» Dataset excerpts:
◆ ◆ ◆ ◆

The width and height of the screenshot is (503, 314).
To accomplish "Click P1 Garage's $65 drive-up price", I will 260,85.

◆ ◆ ◆ ◆

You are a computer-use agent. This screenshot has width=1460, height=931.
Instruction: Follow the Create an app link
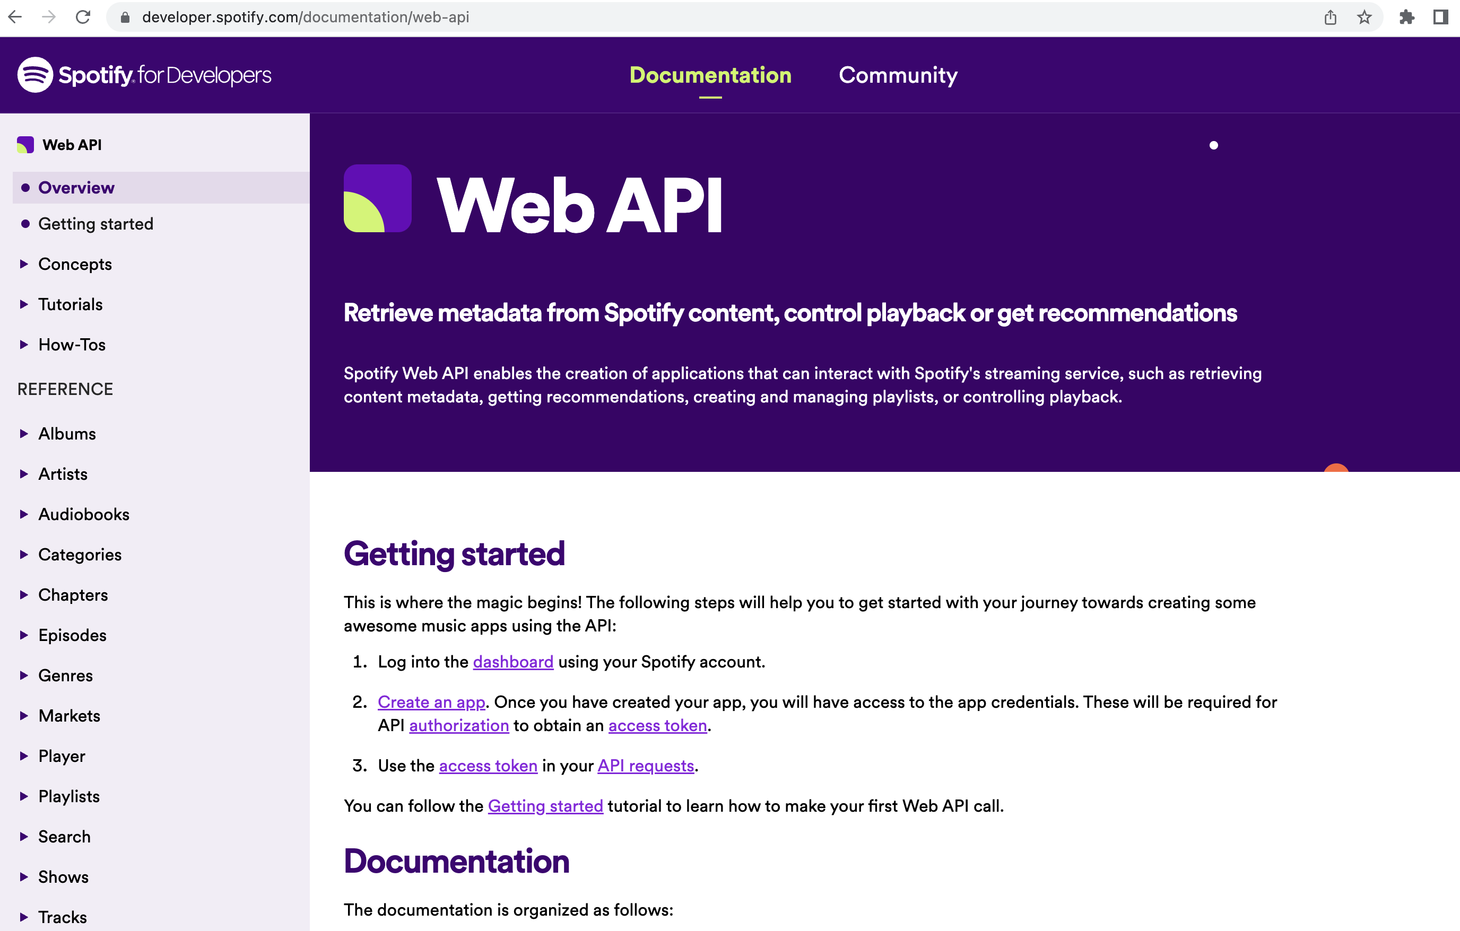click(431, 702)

◆ ◆ ◆ ◆

» Task brief: Rewrite the part of the listing that opens with the line containing "The width and" and closes with the line containing "I will 260,85.", keeping every line, and raise each coordinate in its answers by 59.

» Result below:
The width and height of the screenshot is (503, 314).
To accomplish "Click P1 Garage's $65 drive-up price", I will 319,144.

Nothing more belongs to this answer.